3996 Sayılı Yap İşlet Devret Kanunun ilgili maddesi şöyle:
“Kredi Üstlenimi
Madde 11/A : Genel bütçe dışındaki kamu kurum ve kuruluşları ile bağlı ortaklıklar ve mahalli idareler tarafından gerçekleştirilen yatırım ve hizmetlere yönelik sözleşmelerde sözleşmelerin suresinden önce feshedilerek tesisin ilgili idareler tarafından devralınmasının öngörülmesi halinde, yatırım ve hizmetlerin finansmanı amacıyla temin edilen yurt dışından sağlanan finansmanı ve varsa bu finansmanın teminine yönelik türev ürünlerden kaynaklananlar da dahil olmak üzere mali yükümlülükleri üstlenmeye söz konusu idare yetkilidir.”

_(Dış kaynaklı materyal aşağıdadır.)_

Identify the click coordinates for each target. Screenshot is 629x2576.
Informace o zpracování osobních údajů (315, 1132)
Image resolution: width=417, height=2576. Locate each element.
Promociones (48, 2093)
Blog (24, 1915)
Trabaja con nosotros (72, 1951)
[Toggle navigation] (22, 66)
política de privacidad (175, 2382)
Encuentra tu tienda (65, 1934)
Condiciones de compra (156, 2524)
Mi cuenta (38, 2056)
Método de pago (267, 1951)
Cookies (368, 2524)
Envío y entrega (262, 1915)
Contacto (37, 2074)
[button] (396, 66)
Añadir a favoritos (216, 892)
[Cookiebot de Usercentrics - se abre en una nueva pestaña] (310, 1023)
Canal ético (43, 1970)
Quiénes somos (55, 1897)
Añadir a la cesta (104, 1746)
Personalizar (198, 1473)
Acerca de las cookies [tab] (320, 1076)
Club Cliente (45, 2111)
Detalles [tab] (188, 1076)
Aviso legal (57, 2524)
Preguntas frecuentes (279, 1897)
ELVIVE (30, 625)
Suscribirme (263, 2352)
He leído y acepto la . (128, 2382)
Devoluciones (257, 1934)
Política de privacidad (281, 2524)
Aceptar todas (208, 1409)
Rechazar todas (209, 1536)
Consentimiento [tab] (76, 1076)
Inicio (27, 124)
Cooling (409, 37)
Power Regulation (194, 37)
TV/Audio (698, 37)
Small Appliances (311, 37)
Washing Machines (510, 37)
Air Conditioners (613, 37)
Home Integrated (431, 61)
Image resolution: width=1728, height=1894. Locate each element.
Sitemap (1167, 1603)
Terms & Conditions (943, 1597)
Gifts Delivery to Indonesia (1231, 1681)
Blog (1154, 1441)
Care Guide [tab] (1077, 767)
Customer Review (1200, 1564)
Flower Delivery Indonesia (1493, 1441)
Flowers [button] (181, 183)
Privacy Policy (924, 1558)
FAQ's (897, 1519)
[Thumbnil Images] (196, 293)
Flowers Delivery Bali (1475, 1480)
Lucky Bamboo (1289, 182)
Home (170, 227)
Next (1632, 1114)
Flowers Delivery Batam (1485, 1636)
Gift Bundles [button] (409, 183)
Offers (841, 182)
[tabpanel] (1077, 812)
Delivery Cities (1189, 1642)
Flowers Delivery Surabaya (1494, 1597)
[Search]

Madde açık. DHMİ, diğer KİT’ler veya belediyeler yap-işlet-devret modeliyle yaptırdıkları bir proje için yurt dışından sağlanan finansmana üstlenim garantisi verebilirler.
Ancak burada Hazine, KİT’lerin ve belediyelerin üstlendiği risklerin kendi üzerlerinde görünmesini istemediği için basit bir “uyanıklık” yapmış. Riskler ilgili kurumda görünsün demiş.
Şimdi imzalanan kredilerin iki yanına dikkat ederek değerlendirmeye devam edelim. Birincisi, Euro cinsi borçlanma olduğu halde hiç yabancı banka yok. Yabancı bankalar para dağıtacak yer ararken neden böylesine sağlam, garantilerle dolu bir anlaşmayı finanse etmediler? Cevabın teknik yanı şu: DHMİ üzerinden olaylı değil direk Hazine garantisi istediler. Hazine olmaz dedi.
İkincisi, teknik dokümanlara bakarsanız, kredi verenlerin hiç birisi Türkiye’de kurulmuş banka değil, hepsi “yabancı”(!). Adı geçen bankaların yurtdışında kurulmuş iştirakleri ve/veya off-shore şubeleri.
İşlemlerin böyle kulağını tersten gösterir gibi yapılmasının nedeni yukarıdaki yasa maddesinde geçen “finansmanın yurt dışından sağlanması” zorunluluğu. Basında adı geçen bankalar bu kadar büyük krediyi Ankara’daki şubelerinden verselerdi DHMİ kredi üstlenim garantisi veremezdi.
Gelelim DHMİ’nin 11 milyar Euro ‘luk risk üstlenmesine. Kendi sermayesi 2 milyar TL civarında olan bir şirketin bu kadar büyük yükün altına girmesi mümkün değil. Zaten yurt dışındaki bankalar da bu nedenle doğrudan Hazine garantisi talep etmiş olabilirler.
Bence kimseyi kandırmayı denemeye gerek yoktu. DHMİ’nin yüzde 100 hissesi Hazine’ye ait. Gerek olunca bütçeden KİT’lerin sermayesine para aktarılıyor. Aynen TCDD örneğinde olduğu gibi. TCDD’nin hemen hemen bütün yatırımları bütçeden finanse ediliyor. Bir sorun çıktığında DHMİ için de aynı işlem yapılacak. Dolayısıyla riskleri Hazine’de göstermemek tamamen hesapların gizlenmesine yönelik bir işlem.
Özetle Hazine yukarıdaki ilk cevap seçeneğini seçmiş. “Çoğunun borcu beni ilgilendirmez” demeye getiriyor.
Ancak benim gibi ikinci seçeneğe doğru cevap diyenlere son bir hatırlatma yapayım. 4,5 milyar Euro ‘luk kredinin 3,4 milyarlık bölümü kamu bankalarından verilmiş. Onlar da dövizi dışarıdan borçlandılar. Yarın olurda kamu bankalarının döviz ihtiyacı doğarsa, onların da sahibi olan Hazine, “çocuklarının” borçları karşısında ilgisiz mi kalacak? Olabilir mi?
Kısacası bu yükler, muhasebe kaydı olarak başka yerde görünse de, eninde sonunda Hazine’ye aittir.